DENVER (Legal Newsline) – The Supreme Court of Colorado has upheld a decision made by the Colorado Court of Appeals in favor of Sodexo, the food service provider for the Colorado School of Mines, regarding a sales tax dispute.
The court ruled May 20 that Sodexo sold meal-plan meals to the university at wholesale and not to the students at retail, thus exempting the vendor from taxation.
The case stems from a dispute between the city of Golden, Colorado, where the university is located, and Sodexo, with the city arguing that the food-service provider sold its meals directly to the students at retail, which would have been taxable under state law.
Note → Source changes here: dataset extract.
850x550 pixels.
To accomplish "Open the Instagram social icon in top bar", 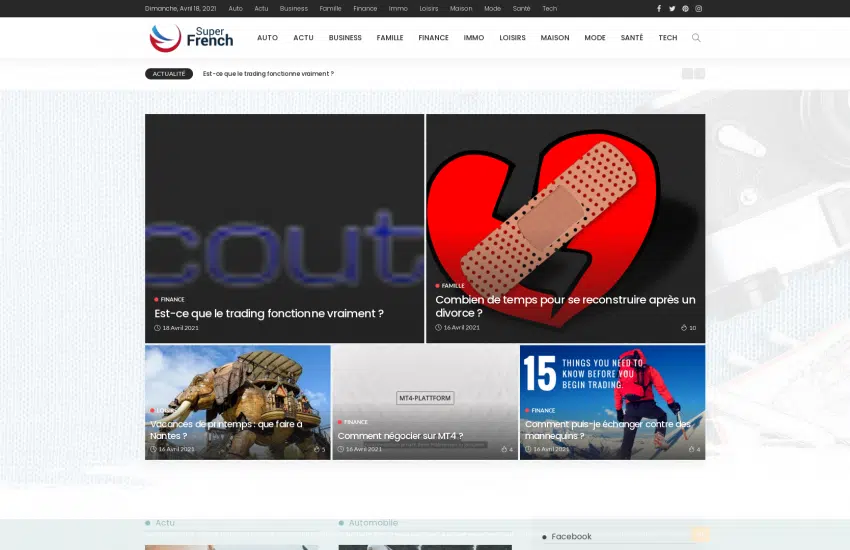I will click(x=698, y=8).
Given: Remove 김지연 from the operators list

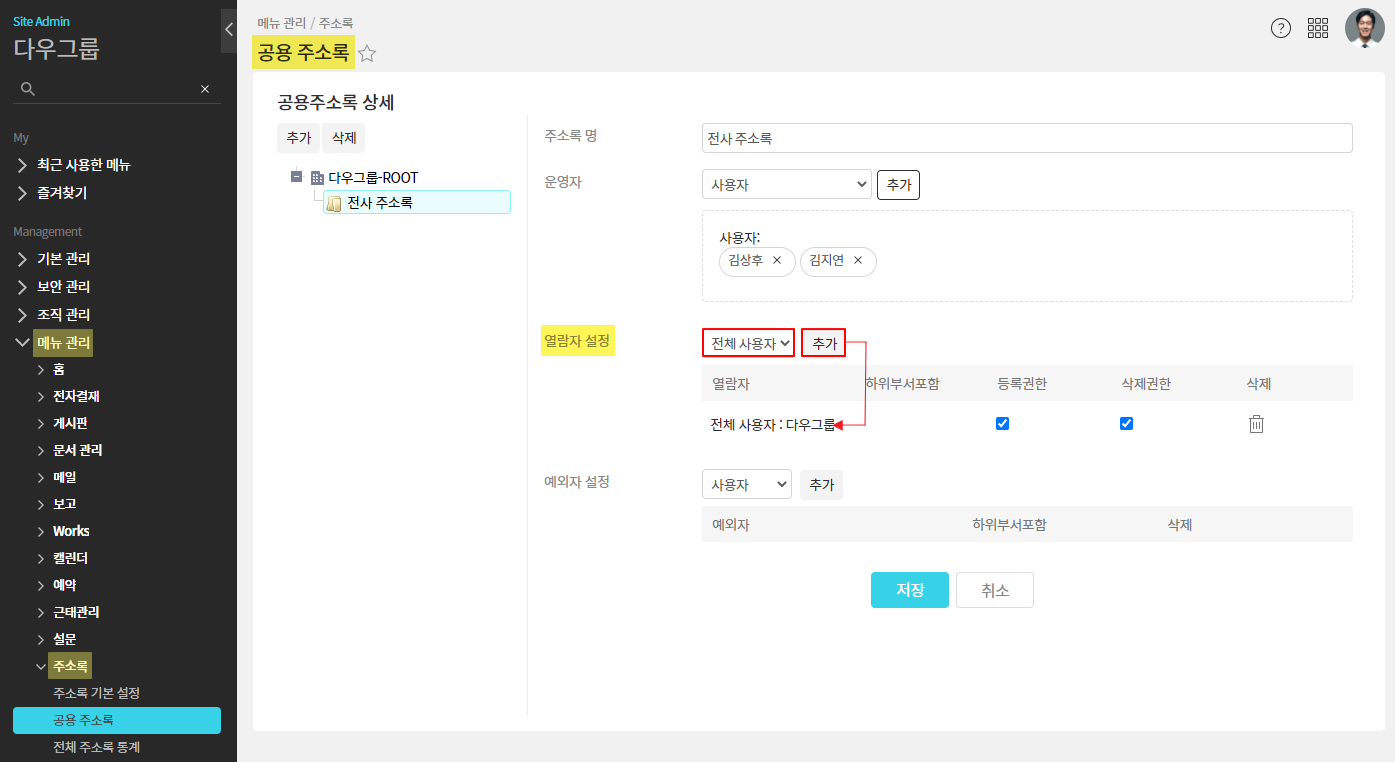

While a trial court originally ruled in favor of Golden, an appellate court unanimously reversed the decision in favor of Sodexo, and the state’s Supreme Court upheld the decision.
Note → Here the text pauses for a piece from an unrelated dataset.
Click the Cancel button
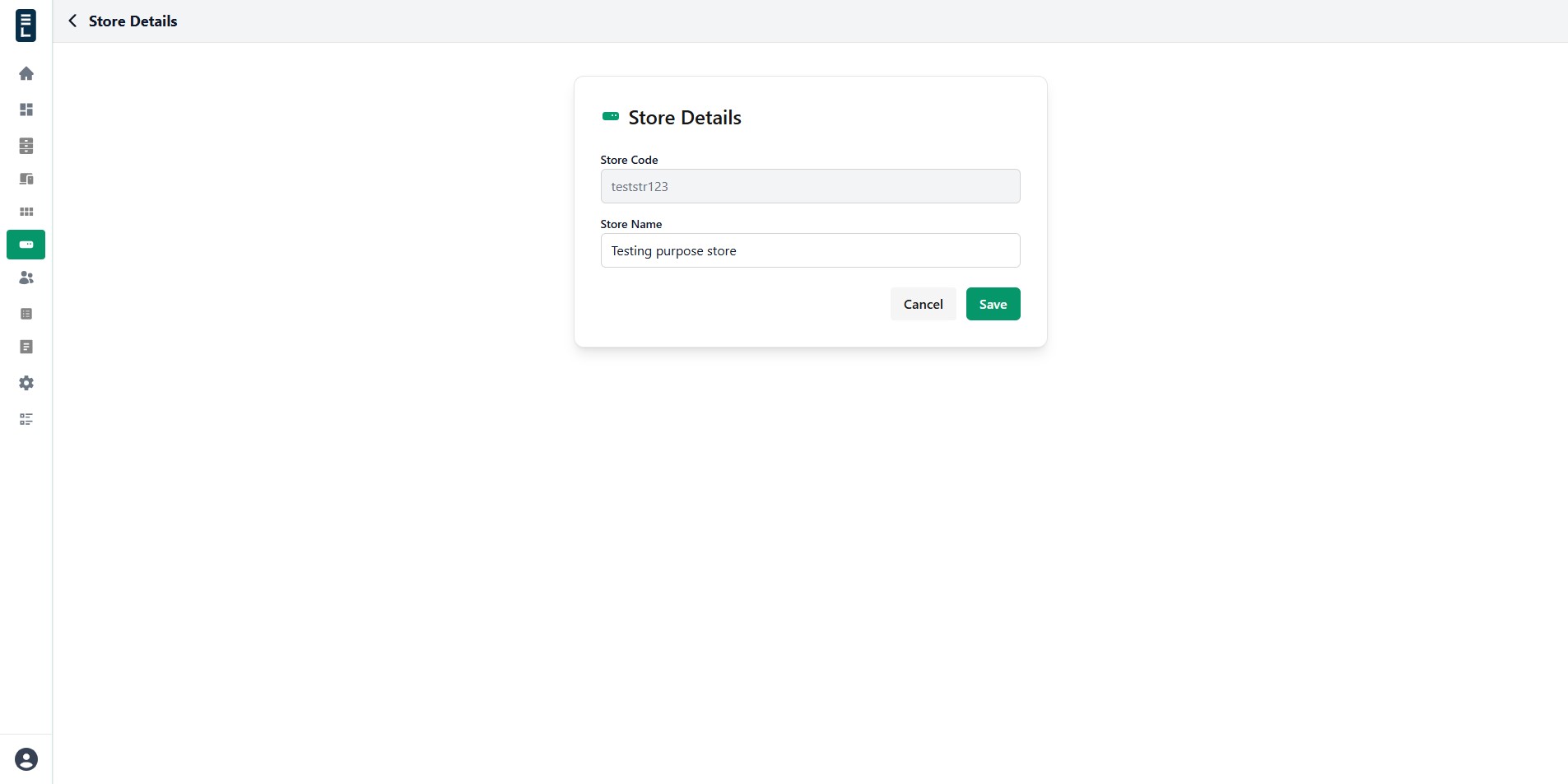This screenshot has height=784, width=1568. (x=923, y=304)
In the official decision, Justice William W. Hood III ruled in favor of Sodexo, explaining that under the company’s contract with the University, “the sale of its food and services constituted a 'sale for resale,' and not a sale to the 'ultimate consumer' because Sodexo didn’t receive and consideration from the ultimate consumer, the students who purchased meal plans."
He went on to state that it was the school who acted as the ultimate retailer of Sodexo’s products.
The Court of Appeals in its own ruling reasoned that "consideration is exchanged for food on two occasions: once when a student pays Mines for a meal plan or Munch Money, and again when Mines pays Sodexo periodically based on the number and types of meals provided to the meal-plan students," Wood mentioned in the ruling.
Considering this fact, when students purchased meals with their student identification cards, they were never directly paying Sodexo for the meals they had loaded on previously as part of their residence hall contracts.
Under Golden's municipal code, wholesale transactions are exempted from taxation.